To ensure that each user in a shared environment has a secure, exact duplicate of the working environment, and to ensure that multiple instances of a form can operate independently, Visual FoxPro provides data sessions.

A data session is a representation of the current dynamic work environment. You might think of a data session as a miniature data environment running inside one open Visual FoxPro session on one machine. Each data session contains:

  • A copy of the items in the form's data environment.

  • Cursors representing the open tables, their indexes, and relationships.

The concept of a data session is easily understood when you consider what happens when you open the same form simultaneously from separate workstations in a multiuser application. In this case, each workstation is running a separate Visual FoxPro session, and therefore has its own set of work areas: cursors representing open base tables, indexes, and relationships. For more information about simultaneous access to data, see Updating Data Using Multiple Form Instances and Locking Data.

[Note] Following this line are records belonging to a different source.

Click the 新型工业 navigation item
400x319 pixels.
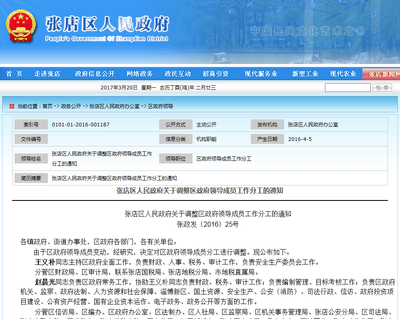[305, 74]
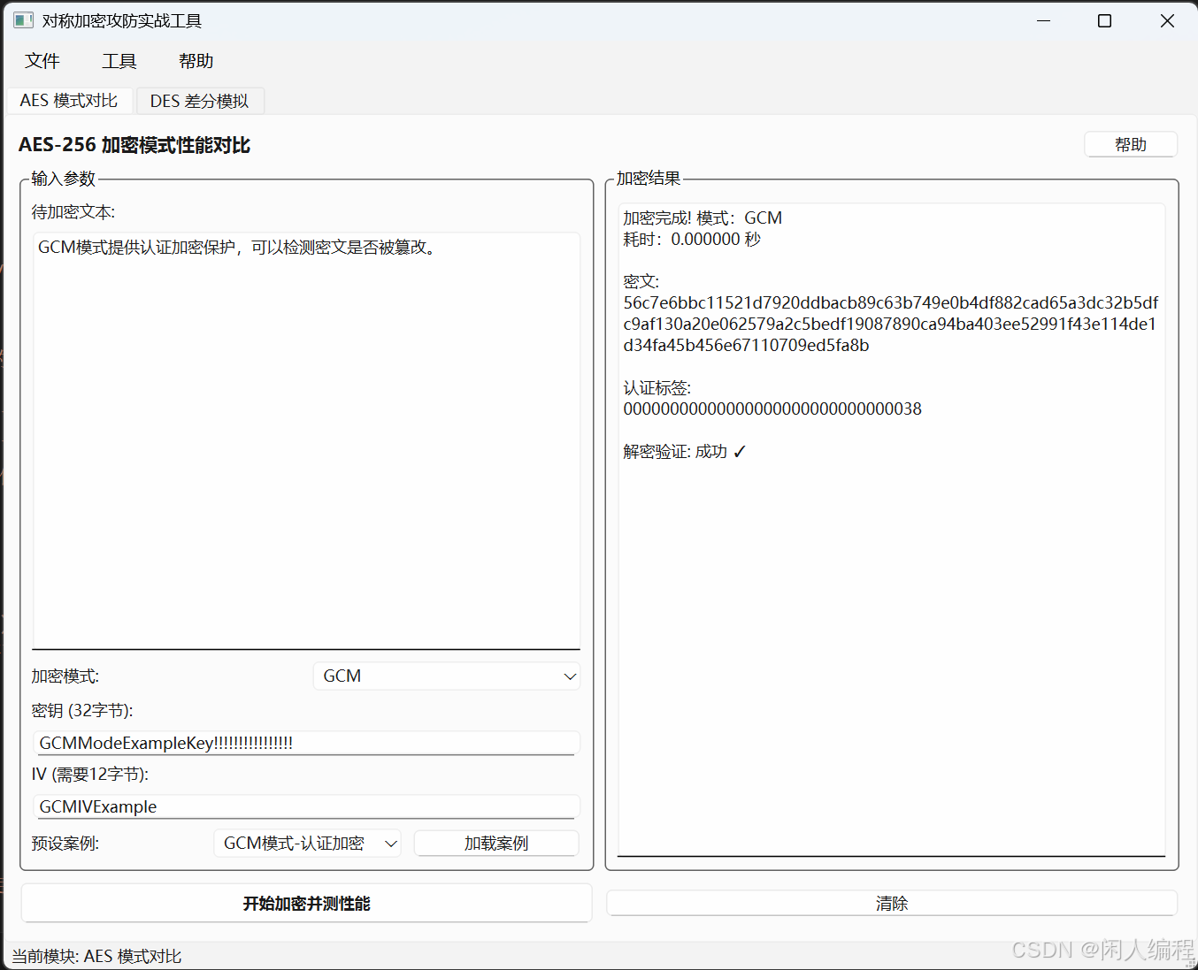Click the application icon in the title bar
Image resolution: width=1198 pixels, height=970 pixels.
point(22,19)
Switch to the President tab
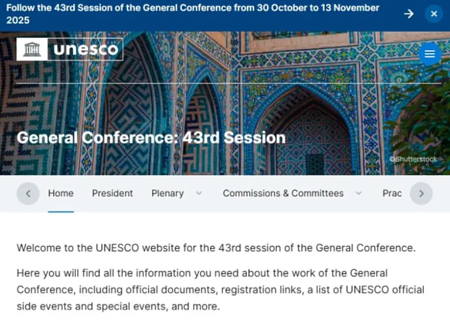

However, if you open multiple instances of the same form in a single project, on one machine, within the same Visual FoxPro session, the forms share the Default data session, representing a single dynamic work environment. Each instance of the open form open in the same Visual FoxPro session uses the same set of work areas, and actions in one instance of a form that move the record pointer in a work area automatically affect other instances of the same form.

Using Private Data Sessions

If you want to have more control over multiple instances of form, you can implement Private data sessions. When your form uses private data sessions, Visual FoxPro creates a new data session for each instance of the Form, FormSet, or Toolbar control your application creates. Each private data session contains:

  • A separate copy of each table, index, and relationship in the form's data environment.

  • An unlimited number of work areas.

  • Record pointers for each copy of each table that are independent from the base tables for the form.

The number of available data sessions is limited only by available system memory and disk space.

You implement private data sessions by setting the DataSession property for the form. The DataSession property has two settings:

  • 1 – Default data session (the default setting).

  • 2 – Private data session.

By default, the DataSession property of a form is set to 1.

To enable private data sessions

  • In the Form Designer, set the DataSession property of the form to 2 – Private data session.

    -OR-

  • In code, set the DataSession Property to 2.

    For example, type:

    frmFormName.DataSession = 2
    

    Note

    You can only set the DataSession property at design time. The DataSession property is read-only at run time.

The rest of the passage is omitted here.